» **TRY IT**
Give back the line where "The width and height of the screenshot is (1117, 628)." appears and all the lines after it until the listing ends, unchanged and with nothing else.

:::::

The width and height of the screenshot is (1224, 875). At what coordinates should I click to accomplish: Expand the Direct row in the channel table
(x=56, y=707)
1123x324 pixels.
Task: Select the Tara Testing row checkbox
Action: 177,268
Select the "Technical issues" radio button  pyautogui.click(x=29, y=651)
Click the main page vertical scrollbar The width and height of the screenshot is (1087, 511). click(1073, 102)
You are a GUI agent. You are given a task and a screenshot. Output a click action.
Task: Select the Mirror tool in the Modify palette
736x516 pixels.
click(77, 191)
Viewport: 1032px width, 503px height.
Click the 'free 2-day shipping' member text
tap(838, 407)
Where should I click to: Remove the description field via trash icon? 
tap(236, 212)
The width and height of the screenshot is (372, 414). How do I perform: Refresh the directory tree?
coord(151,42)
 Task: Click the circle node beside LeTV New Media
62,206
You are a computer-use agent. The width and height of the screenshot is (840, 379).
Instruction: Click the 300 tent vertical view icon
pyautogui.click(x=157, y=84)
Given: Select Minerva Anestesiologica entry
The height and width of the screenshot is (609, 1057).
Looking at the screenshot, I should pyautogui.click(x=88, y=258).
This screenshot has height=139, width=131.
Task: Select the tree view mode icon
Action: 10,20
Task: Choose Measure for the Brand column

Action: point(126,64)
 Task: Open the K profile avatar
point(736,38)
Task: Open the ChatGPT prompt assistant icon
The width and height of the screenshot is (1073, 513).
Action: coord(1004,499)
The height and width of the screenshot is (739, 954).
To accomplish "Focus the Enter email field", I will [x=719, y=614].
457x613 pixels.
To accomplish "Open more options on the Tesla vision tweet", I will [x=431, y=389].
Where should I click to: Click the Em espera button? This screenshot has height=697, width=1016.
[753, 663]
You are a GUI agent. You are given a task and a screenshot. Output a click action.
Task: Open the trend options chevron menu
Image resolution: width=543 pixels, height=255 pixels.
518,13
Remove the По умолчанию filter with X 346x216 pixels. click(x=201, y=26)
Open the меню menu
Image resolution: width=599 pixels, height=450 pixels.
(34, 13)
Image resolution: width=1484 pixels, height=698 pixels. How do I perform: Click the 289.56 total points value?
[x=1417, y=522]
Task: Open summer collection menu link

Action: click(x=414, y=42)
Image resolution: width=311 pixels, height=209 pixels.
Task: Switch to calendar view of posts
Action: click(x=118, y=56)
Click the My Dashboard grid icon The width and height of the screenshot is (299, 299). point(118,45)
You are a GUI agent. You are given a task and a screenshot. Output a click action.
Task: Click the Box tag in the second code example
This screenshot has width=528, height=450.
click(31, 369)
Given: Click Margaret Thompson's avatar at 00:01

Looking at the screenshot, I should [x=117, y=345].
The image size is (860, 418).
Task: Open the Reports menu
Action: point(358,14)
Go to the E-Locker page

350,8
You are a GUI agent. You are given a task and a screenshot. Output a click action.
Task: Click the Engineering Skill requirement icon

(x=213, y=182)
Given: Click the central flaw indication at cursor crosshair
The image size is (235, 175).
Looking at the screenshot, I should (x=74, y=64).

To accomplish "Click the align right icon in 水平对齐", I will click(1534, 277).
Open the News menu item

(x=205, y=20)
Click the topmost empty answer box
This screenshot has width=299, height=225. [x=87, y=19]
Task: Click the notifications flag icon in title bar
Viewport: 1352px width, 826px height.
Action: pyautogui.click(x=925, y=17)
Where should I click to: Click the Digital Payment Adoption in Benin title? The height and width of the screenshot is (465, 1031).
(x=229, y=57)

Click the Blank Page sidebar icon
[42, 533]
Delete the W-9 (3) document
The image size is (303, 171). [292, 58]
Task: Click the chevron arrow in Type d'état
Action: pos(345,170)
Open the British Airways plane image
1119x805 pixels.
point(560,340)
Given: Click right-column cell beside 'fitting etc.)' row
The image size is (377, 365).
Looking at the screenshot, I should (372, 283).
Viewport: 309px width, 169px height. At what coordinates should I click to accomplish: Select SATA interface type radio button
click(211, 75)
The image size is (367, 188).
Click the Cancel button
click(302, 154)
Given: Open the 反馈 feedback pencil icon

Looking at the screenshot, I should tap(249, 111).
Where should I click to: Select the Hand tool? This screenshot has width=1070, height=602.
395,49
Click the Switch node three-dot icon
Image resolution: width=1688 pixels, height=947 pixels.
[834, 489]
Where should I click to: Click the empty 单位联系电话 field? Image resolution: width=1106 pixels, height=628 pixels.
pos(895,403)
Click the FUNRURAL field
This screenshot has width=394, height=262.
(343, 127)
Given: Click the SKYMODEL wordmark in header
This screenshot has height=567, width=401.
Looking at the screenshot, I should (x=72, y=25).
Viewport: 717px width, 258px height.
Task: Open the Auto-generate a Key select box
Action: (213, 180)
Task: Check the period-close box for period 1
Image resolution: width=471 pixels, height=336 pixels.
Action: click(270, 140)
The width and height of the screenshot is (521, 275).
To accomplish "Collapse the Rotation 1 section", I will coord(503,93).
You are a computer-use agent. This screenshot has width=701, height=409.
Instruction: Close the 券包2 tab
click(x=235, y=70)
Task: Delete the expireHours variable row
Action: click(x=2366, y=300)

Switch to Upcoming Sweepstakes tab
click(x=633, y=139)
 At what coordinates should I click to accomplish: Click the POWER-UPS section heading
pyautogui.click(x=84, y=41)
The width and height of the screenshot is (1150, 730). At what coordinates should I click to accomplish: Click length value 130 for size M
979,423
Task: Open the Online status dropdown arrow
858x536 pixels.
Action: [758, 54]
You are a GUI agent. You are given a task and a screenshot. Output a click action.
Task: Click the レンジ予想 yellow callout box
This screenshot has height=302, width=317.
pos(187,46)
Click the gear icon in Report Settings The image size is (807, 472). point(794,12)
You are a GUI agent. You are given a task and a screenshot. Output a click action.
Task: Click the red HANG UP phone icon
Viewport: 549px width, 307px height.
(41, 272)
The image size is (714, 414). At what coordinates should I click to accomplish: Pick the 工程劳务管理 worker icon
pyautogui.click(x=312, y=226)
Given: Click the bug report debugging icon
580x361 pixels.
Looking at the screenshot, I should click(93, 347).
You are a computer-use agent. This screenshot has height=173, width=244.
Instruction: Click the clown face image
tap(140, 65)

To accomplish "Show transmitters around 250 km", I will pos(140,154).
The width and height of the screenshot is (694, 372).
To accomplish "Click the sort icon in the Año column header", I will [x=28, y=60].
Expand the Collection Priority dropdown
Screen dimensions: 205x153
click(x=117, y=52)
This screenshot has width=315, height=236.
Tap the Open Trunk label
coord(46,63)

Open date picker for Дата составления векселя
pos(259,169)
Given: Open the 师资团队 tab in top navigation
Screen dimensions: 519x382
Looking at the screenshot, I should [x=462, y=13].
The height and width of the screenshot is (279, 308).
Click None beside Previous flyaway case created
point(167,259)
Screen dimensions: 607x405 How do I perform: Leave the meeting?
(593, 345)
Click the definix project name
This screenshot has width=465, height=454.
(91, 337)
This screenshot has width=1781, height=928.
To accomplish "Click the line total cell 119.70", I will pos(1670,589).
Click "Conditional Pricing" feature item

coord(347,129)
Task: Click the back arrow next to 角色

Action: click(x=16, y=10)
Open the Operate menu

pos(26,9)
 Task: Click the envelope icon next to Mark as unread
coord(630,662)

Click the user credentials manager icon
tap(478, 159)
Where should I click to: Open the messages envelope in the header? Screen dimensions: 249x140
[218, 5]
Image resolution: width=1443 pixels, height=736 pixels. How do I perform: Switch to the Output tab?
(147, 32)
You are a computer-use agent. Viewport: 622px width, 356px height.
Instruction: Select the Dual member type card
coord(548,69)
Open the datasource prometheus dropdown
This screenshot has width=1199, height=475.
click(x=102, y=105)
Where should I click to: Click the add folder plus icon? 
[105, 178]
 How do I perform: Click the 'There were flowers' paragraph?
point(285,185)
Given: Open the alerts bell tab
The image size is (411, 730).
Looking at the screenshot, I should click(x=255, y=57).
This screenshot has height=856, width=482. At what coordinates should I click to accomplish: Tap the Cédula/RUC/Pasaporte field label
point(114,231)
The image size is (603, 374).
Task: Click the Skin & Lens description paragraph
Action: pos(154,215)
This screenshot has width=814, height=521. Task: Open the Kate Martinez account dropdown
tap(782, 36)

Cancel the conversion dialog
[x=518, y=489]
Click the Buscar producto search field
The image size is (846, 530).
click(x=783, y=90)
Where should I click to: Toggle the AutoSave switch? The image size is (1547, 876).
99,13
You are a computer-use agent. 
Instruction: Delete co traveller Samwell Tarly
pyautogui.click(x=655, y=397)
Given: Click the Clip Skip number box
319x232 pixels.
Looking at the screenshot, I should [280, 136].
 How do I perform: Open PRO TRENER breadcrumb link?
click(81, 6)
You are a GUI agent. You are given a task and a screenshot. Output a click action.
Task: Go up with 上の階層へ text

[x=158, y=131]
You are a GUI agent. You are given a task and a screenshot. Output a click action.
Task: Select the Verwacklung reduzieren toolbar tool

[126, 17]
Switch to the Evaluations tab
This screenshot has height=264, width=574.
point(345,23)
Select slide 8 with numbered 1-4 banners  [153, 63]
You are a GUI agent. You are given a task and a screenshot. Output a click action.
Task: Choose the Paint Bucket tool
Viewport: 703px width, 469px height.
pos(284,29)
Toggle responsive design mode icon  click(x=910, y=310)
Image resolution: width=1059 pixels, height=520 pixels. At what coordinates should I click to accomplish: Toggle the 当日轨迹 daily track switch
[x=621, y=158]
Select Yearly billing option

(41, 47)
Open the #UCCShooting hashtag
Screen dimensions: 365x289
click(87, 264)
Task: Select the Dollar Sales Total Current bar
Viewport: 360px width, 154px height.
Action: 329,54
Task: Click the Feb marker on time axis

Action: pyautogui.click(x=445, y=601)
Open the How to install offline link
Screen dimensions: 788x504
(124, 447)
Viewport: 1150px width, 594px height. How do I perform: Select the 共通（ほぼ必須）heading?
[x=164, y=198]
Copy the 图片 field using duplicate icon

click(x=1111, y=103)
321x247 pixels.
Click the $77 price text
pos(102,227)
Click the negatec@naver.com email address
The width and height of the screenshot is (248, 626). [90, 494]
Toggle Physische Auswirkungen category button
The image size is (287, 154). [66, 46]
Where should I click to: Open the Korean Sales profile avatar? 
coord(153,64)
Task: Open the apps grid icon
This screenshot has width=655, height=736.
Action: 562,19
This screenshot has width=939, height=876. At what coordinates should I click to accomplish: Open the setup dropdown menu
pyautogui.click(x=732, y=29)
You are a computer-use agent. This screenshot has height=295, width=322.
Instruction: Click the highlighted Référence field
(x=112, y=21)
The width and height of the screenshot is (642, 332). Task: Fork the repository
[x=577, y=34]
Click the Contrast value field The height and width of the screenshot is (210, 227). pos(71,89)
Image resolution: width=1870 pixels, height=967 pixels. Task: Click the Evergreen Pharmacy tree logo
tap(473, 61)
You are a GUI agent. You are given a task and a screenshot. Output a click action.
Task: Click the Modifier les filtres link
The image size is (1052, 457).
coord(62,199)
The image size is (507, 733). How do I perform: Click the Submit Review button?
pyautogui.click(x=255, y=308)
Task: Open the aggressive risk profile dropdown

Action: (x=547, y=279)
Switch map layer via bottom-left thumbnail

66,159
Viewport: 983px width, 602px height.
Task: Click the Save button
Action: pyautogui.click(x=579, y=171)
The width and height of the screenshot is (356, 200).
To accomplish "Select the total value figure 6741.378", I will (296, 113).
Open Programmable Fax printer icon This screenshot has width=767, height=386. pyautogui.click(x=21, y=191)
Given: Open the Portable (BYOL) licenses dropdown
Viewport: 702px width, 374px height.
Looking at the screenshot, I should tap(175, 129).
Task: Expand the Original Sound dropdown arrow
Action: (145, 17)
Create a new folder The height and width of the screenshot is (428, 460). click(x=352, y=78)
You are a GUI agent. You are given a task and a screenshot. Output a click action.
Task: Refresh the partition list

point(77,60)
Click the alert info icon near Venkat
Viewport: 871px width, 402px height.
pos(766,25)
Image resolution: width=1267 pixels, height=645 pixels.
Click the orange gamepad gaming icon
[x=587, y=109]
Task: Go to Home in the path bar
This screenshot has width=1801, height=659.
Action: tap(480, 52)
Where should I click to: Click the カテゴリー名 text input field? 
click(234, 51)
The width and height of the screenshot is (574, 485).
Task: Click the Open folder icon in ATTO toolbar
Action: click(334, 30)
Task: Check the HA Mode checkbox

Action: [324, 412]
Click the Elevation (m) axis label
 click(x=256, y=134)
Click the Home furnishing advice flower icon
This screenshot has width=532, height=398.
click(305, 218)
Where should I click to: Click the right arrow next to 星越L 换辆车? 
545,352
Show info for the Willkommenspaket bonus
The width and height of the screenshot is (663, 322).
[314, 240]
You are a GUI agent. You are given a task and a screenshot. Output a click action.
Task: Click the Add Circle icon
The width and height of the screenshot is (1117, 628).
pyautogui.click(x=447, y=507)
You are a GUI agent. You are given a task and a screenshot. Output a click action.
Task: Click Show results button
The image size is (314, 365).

:::::

» **THE COMPLETED TASK**
The width and height of the screenshot is (1117, 628).
pyautogui.click(x=447, y=507)
You are a GUI agent. You are given a task and a screenshot. Output a click action.
Task: Click Show results button
The image size is (314, 365).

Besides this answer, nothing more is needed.